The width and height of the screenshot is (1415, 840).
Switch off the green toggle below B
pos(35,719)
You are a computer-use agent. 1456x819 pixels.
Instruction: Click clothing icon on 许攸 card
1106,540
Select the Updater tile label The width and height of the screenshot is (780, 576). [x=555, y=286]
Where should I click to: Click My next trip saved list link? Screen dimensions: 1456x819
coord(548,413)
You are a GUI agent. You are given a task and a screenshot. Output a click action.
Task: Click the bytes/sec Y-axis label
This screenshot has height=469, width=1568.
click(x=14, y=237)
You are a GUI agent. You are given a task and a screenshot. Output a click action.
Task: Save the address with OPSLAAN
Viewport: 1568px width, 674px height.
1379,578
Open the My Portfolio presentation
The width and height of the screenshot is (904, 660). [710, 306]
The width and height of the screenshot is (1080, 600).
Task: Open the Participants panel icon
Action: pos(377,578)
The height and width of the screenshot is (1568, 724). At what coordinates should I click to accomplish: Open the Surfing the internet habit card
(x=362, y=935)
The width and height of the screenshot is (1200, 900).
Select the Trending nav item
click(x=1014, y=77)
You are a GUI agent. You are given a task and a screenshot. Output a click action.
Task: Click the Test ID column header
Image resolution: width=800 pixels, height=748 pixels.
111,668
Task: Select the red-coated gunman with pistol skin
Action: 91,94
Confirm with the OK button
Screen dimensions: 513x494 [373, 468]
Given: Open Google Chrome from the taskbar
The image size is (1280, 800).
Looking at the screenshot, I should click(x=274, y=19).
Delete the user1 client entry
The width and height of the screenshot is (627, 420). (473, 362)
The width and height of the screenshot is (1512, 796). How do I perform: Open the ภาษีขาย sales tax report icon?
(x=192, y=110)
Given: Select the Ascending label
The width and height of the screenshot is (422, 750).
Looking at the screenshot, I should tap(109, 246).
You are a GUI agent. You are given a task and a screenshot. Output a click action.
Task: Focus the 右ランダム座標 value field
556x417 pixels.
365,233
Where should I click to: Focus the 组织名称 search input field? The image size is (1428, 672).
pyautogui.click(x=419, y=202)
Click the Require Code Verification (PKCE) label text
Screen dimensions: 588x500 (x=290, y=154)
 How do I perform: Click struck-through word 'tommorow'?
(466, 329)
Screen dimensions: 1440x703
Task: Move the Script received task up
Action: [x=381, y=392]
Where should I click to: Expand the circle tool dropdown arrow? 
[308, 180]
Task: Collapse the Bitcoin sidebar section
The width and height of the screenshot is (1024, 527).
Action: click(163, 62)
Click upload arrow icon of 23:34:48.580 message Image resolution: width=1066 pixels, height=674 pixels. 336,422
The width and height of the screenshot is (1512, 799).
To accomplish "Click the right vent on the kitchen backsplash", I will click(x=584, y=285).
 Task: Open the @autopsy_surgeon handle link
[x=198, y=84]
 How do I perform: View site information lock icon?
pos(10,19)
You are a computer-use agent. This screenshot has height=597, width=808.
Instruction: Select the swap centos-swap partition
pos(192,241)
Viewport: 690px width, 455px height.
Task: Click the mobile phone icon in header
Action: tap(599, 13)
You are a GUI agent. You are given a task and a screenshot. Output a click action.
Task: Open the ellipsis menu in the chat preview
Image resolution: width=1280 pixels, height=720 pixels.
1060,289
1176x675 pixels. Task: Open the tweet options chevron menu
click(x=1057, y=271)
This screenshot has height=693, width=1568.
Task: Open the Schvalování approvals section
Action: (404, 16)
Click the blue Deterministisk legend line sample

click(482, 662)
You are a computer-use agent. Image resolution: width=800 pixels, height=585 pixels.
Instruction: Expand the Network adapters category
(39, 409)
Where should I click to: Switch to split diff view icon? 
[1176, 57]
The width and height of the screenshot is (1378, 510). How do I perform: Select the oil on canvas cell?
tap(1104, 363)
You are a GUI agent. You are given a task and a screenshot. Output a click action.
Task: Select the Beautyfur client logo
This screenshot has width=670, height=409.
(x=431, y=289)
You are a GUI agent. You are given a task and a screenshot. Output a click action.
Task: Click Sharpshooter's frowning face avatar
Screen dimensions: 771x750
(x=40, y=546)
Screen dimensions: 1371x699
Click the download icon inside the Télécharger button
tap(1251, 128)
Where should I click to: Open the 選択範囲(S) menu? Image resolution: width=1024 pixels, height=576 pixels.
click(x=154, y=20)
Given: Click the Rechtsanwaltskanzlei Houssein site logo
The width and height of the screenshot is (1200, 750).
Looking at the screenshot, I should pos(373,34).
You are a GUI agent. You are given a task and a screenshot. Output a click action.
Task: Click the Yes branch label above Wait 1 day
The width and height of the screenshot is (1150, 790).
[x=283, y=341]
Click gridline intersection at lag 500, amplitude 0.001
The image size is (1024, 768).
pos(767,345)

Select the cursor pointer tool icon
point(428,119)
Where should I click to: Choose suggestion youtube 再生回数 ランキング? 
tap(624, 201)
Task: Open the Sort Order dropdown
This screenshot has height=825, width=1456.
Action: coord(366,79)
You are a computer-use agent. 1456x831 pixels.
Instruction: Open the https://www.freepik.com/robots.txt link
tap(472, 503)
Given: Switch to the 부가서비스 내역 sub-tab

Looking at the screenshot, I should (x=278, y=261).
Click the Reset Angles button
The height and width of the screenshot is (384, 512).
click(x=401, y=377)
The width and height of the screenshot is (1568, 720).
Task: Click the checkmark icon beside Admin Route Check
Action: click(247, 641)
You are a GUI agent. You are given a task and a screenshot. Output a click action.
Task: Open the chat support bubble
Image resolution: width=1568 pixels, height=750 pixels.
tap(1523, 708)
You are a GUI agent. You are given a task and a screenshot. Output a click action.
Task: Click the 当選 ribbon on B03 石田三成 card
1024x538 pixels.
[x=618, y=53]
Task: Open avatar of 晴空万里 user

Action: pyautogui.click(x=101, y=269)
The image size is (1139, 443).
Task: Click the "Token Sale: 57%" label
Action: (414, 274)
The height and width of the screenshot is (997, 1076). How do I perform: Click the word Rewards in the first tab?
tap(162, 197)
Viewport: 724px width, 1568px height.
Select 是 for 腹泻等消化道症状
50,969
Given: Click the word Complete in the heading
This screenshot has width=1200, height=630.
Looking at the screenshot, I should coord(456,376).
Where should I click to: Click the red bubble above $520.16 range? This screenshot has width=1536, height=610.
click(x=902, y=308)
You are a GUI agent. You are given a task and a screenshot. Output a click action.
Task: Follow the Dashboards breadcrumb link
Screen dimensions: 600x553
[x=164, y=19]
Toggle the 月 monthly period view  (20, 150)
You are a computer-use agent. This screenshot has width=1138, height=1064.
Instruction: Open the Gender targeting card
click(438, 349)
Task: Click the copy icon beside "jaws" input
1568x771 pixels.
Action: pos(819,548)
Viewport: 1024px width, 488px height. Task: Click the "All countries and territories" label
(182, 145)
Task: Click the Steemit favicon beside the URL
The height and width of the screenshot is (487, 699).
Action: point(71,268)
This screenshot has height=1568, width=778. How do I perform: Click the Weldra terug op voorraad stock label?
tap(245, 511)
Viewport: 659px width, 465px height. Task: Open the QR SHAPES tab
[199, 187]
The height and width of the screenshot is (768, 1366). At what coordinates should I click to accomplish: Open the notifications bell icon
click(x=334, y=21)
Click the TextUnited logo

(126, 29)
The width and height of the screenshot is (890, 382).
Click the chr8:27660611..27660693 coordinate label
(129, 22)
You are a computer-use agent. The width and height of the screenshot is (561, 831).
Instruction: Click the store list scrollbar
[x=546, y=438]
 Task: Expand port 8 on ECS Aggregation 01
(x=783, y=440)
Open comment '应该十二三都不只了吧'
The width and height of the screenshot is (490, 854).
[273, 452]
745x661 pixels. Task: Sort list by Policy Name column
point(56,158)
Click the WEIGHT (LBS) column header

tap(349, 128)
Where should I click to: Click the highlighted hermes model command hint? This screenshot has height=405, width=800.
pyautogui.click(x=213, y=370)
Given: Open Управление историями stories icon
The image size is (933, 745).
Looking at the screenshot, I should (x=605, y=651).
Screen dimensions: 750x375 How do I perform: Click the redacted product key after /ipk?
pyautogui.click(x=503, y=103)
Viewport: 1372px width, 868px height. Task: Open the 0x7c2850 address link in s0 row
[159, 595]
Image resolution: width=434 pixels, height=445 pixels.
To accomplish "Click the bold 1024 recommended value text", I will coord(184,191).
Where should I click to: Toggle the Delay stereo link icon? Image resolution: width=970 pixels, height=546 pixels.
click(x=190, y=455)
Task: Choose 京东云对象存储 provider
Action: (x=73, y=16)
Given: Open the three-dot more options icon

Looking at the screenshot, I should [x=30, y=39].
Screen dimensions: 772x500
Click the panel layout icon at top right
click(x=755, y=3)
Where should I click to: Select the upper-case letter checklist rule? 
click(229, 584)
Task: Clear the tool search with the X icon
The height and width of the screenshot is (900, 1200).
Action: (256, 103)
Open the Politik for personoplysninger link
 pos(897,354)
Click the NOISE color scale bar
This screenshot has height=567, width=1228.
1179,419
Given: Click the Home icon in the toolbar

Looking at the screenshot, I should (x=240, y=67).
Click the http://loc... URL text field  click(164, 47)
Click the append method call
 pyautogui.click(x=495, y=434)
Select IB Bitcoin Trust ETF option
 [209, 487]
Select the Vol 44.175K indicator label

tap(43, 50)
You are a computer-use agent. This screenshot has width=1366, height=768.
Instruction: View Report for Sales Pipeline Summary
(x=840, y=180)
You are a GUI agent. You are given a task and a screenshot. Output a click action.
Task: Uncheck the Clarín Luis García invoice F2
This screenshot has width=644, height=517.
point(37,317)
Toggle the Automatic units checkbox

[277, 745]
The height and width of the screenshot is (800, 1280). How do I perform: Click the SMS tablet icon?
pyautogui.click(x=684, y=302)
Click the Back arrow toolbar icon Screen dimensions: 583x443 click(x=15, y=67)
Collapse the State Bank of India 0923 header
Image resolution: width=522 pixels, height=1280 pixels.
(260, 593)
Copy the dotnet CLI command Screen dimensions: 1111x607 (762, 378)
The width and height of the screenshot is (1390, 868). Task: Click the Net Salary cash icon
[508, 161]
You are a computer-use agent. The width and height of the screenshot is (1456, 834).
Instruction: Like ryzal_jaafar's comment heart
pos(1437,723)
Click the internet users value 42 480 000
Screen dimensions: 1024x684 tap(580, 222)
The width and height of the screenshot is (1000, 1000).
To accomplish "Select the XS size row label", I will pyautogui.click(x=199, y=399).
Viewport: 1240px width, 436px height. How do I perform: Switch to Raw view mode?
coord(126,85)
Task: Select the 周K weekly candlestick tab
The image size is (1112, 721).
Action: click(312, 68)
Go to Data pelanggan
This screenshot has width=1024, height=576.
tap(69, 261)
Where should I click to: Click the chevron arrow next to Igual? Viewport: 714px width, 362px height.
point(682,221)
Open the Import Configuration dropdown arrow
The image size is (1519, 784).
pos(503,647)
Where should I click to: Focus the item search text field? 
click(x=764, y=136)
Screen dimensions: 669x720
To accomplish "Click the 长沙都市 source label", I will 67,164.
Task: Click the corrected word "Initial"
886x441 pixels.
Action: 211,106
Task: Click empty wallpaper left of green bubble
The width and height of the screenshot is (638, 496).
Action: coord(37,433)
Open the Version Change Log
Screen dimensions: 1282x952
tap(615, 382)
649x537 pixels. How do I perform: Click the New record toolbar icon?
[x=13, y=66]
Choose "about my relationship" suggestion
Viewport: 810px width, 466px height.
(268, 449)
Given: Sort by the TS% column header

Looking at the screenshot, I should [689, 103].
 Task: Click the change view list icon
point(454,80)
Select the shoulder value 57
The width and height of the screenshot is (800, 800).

☆ ☆ ☆ ☆ ☆ ☆ ☆

▶ _TRY IT_: When the word "chat" shows up in a line of the entries, report that line.

▶ _RESPONSE BELOW_:
Task: Open the ellipsis menu in the chat preview
Task: Open the chat support bubble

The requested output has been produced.